[START THE RECORDS]

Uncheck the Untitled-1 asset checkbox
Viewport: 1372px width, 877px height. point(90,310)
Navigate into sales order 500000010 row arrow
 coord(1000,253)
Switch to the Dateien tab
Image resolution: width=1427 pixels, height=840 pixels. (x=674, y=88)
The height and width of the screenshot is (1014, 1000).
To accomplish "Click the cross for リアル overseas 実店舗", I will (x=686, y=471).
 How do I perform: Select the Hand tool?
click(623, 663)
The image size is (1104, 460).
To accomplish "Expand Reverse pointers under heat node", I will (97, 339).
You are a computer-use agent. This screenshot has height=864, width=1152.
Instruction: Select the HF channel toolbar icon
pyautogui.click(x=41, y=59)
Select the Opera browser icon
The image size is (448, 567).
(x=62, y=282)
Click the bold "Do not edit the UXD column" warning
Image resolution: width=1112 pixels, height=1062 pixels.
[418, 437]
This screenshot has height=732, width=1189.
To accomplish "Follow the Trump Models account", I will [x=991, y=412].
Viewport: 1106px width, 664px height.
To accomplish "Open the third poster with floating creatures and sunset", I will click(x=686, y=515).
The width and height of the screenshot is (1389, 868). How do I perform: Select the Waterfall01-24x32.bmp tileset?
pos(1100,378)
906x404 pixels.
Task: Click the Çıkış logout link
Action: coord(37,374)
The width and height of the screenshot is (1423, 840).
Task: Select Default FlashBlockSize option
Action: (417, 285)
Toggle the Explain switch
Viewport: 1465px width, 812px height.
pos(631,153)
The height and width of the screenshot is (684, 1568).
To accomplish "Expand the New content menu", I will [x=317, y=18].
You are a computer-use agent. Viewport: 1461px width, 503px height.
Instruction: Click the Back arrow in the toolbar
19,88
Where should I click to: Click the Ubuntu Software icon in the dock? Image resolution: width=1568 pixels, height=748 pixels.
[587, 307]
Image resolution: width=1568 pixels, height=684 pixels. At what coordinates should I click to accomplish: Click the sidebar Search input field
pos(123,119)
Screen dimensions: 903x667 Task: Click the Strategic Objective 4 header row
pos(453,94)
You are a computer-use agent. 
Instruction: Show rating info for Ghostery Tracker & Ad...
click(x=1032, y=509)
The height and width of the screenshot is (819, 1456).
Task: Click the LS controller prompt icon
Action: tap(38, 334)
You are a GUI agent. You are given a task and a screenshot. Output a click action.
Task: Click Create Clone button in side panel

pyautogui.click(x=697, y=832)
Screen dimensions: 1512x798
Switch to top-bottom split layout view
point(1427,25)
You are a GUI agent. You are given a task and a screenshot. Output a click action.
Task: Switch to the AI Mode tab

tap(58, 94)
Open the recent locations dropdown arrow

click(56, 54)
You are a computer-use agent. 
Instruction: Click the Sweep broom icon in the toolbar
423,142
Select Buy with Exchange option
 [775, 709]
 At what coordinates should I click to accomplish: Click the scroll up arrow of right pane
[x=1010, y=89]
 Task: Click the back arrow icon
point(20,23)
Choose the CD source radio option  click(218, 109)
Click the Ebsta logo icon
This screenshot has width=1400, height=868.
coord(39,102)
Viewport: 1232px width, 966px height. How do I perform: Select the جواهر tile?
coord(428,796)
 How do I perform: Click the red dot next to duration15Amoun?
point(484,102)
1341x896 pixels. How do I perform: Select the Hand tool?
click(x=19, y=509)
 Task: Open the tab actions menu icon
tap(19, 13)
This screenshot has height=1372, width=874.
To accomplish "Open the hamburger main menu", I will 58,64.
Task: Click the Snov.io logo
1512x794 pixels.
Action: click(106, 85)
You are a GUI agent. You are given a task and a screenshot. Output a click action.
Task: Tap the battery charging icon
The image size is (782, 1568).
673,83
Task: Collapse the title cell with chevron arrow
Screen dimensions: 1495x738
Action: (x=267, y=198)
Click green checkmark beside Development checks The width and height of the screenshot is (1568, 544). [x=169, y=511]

[END THE RECORDS]

### [REQUIREMENTS]
Could you update the listing by replacing "Hand tool" with "Pan tool" wherever it occurs, leaving every other line unchanged?

### [EXERCISE RESPONSE]
Uncheck the Untitled-1 asset checkbox
Viewport: 1372px width, 877px height. point(90,310)
Navigate into sales order 500000010 row arrow
 coord(1000,253)
Switch to the Dateien tab
Image resolution: width=1427 pixels, height=840 pixels. (x=674, y=88)
The height and width of the screenshot is (1014, 1000).
To accomplish "Click the cross for リアル overseas 実店舗", I will (x=686, y=471).
 How do I perform: Select the Pan tool?
click(623, 663)
The image size is (1104, 460).
To accomplish "Expand Reverse pointers under heat node", I will (97, 339).
You are a computer-use agent. This screenshot has height=864, width=1152.
Instruction: Select the HF channel toolbar icon
pyautogui.click(x=41, y=59)
Select the Opera browser icon
The image size is (448, 567).
(x=62, y=282)
Click the bold "Do not edit the UXD column" warning
Image resolution: width=1112 pixels, height=1062 pixels.
[418, 437]
This screenshot has height=732, width=1189.
To accomplish "Follow the Trump Models account", I will [x=991, y=412].
Viewport: 1106px width, 664px height.
To accomplish "Open the third poster with floating creatures and sunset", I will click(x=686, y=515).
The width and height of the screenshot is (1389, 868). How do I perform: Select the Waterfall01-24x32.bmp tileset?
pos(1100,378)
906x404 pixels.
Task: Click the Çıkış logout link
Action: coord(37,374)
The width and height of the screenshot is (1423, 840).
Task: Select Default FlashBlockSize option
Action: (417, 285)
Toggle the Explain switch
Viewport: 1465px width, 812px height.
pos(631,153)
The height and width of the screenshot is (684, 1568).
To accomplish "Expand the New content menu", I will [x=317, y=18].
You are a computer-use agent. Viewport: 1461px width, 503px height.
Instruction: Click the Back arrow in the toolbar
19,88
Where should I click to: Click the Ubuntu Software icon in the dock? Image resolution: width=1568 pixels, height=748 pixels.
[587, 307]
Image resolution: width=1568 pixels, height=684 pixels. At what coordinates should I click to accomplish: Click the sidebar Search input field
pos(123,119)
Screen dimensions: 903x667 Task: Click the Strategic Objective 4 header row
pos(453,94)
You are a computer-use agent. 
Instruction: Show rating info for Ghostery Tracker & Ad...
click(x=1032, y=509)
The height and width of the screenshot is (819, 1456).
Task: Click the LS controller prompt icon
Action: tap(38, 334)
You are a GUI agent. You are given a task and a screenshot. Output a click action.
Task: Click Create Clone button in side panel

pyautogui.click(x=697, y=832)
Screen dimensions: 1512x798
Switch to top-bottom split layout view
point(1427,25)
You are a GUI agent. You are given a task and a screenshot. Output a click action.
Task: Switch to the AI Mode tab

tap(58, 94)
Open the recent locations dropdown arrow

click(56, 54)
You are a computer-use agent. 
Instruction: Click the Sweep broom icon in the toolbar
423,142
Select Buy with Exchange option
 [775, 709]
 At what coordinates should I click to accomplish: Click the scroll up arrow of right pane
[x=1010, y=89]
 Task: Click the back arrow icon
point(20,23)
Choose the CD source radio option  click(218, 109)
Click the Ebsta logo icon
This screenshot has width=1400, height=868.
coord(39,102)
Viewport: 1232px width, 966px height. How do I perform: Select the جواهر tile?
coord(428,796)
 How do I perform: Click the red dot next to duration15Amoun?
point(484,102)
1341x896 pixels. How do I perform: Select the Pan tool?
click(x=19, y=509)
 Task: Open the tab actions menu icon
tap(19, 13)
This screenshot has height=1372, width=874.
To accomplish "Open the hamburger main menu", I will 58,64.
Task: Click the Snov.io logo
1512x794 pixels.
Action: click(106, 85)
You are a GUI agent. You are given a task and a screenshot. Output a click action.
Task: Tap the battery charging icon
The image size is (782, 1568).
673,83
Task: Collapse the title cell with chevron arrow
Screen dimensions: 1495x738
Action: (x=267, y=198)
Click green checkmark beside Development checks The width and height of the screenshot is (1568, 544). [x=169, y=511]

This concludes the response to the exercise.